YOUR TASK: Of all the entries below, retype only the lines from the one with "The height and width of the screenshot is (755, 1568)." through the one with "Task: Expand the Virginia VA-4 row chevron", exactly as they appear.

Collected data:
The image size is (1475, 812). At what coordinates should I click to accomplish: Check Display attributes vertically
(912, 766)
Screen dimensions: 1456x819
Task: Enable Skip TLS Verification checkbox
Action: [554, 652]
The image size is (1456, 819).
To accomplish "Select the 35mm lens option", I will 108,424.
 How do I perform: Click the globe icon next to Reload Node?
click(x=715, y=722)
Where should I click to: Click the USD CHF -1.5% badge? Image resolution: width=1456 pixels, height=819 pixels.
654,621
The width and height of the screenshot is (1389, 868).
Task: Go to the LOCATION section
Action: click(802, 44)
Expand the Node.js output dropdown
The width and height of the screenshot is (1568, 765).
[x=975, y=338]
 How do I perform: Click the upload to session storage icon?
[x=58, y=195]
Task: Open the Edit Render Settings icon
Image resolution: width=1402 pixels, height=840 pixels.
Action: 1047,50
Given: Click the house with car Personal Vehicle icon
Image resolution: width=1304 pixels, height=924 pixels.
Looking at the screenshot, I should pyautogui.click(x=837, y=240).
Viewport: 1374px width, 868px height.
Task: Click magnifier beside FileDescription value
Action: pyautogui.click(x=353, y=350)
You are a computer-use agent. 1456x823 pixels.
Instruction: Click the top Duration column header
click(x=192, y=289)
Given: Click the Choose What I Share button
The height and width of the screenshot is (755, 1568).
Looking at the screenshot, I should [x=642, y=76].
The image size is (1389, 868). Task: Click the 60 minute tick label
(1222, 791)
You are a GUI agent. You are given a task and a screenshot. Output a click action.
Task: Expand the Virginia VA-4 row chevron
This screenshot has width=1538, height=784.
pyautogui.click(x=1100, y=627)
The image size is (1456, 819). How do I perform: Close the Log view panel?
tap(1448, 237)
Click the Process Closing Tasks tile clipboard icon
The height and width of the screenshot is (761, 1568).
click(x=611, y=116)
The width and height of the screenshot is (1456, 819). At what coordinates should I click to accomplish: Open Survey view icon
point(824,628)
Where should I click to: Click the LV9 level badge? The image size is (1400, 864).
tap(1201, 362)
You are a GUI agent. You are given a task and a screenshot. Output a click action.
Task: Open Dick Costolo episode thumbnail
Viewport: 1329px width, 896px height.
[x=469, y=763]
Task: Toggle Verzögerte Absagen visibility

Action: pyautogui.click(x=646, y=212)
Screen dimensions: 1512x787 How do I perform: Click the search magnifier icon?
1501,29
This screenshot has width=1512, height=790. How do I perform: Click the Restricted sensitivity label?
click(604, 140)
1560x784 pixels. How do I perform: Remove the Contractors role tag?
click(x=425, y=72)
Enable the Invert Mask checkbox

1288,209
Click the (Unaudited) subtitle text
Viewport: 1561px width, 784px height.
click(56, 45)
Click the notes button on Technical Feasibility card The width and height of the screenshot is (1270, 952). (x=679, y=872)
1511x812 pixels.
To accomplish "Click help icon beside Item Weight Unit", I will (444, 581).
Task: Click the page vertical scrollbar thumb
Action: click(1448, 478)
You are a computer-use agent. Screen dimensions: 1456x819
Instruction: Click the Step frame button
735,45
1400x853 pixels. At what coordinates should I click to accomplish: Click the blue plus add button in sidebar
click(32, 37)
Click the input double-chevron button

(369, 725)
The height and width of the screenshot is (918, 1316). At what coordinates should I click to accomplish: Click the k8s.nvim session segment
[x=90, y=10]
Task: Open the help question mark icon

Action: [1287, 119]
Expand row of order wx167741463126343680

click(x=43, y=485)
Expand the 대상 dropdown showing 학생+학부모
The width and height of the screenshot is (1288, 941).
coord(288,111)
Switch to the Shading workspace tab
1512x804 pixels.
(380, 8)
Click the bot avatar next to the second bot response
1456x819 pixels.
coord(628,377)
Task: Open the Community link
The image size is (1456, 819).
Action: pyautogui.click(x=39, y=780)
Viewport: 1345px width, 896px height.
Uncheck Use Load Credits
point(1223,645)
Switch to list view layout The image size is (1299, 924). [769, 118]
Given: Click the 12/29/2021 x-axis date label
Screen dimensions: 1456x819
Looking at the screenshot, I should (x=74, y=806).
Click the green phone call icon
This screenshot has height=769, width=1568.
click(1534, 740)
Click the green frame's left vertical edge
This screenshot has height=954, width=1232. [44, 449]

ANSWER FOR THIS EXERCISE:
The height and width of the screenshot is (755, 1568).
Looking at the screenshot, I should [x=642, y=76].
The image size is (1389, 868). Task: Click the 60 minute tick label
(1222, 791)
You are a GUI agent. You are given a task and a screenshot. Output a click action.
Task: Expand the Virginia VA-4 row chevron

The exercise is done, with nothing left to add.